If $X$ is a subset of vertices of a graph $G$, then vertices $u$ and $v$ are $X$-visible if there exists a shortest $u,v$-path $P$ such that $V(P)\cap X \subseteq \{u,v\}$. If each two vertices from $X$ are $X$-visible, then $X$ is a mutual-visibility set. The mutual-visibility number of $G$ is the cardinality of a largest mutual-visibility set of $G$ and has been already investigated. In this paper a variety of mutual-visibility problems is introduced based on which natural pairs of vertices are required to be $X$-visible. This yields the total, the dual, and the outer mutual-visibility numbers. We first show that these graph invariants are related to each other and to the classical mutual-visibility number, and then we prove that the three newly introduced mutual-visibility problems are computationally difficult. According to this result, we compute or bound their values for several graphs classes that include for instance grid graphs and tori. We conclude the study by presenting some inter-comparison between the values of such parameters, which is based on the computations we made for some specific families.

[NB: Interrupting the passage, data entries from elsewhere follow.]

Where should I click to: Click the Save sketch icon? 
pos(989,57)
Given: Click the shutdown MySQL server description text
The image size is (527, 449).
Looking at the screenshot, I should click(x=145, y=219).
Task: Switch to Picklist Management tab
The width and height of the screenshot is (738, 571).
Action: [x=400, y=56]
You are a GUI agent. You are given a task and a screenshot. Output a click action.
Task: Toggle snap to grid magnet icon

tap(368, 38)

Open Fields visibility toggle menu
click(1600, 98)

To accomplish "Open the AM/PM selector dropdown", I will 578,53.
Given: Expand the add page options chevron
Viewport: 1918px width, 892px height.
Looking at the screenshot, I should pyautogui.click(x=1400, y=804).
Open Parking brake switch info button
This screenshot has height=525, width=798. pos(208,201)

翻译：设$X$是图$G$的顶点子集，若存在一条最短$u,v$-路$P$使得$V(P)\cap X \subseteq \{u,v\}$，则称顶点$u$和$v$为$X$-可见的。若$X$中任意两个顶点均为$X$-可见的，则称$X$为互视集。$G$的互视数是$G$的最大互视集的基数，该概念已有研究。本文基于对自然顶点对需满足$X$-可见性的不同要求，引入了多种互视问题，由此得到总互视数、对偶互视数和外互视数。我们首先证明这些图不变量相互关联，并与经典互视数存在联系；继而证明三个新引入的互视问题在计算上具有困难性。基于这一结果，我们对若干图类（如网格图和环面图）计算或界定了它们的取值。最后，通过特定图族的计算结果，对上述参数值进行了对比分析。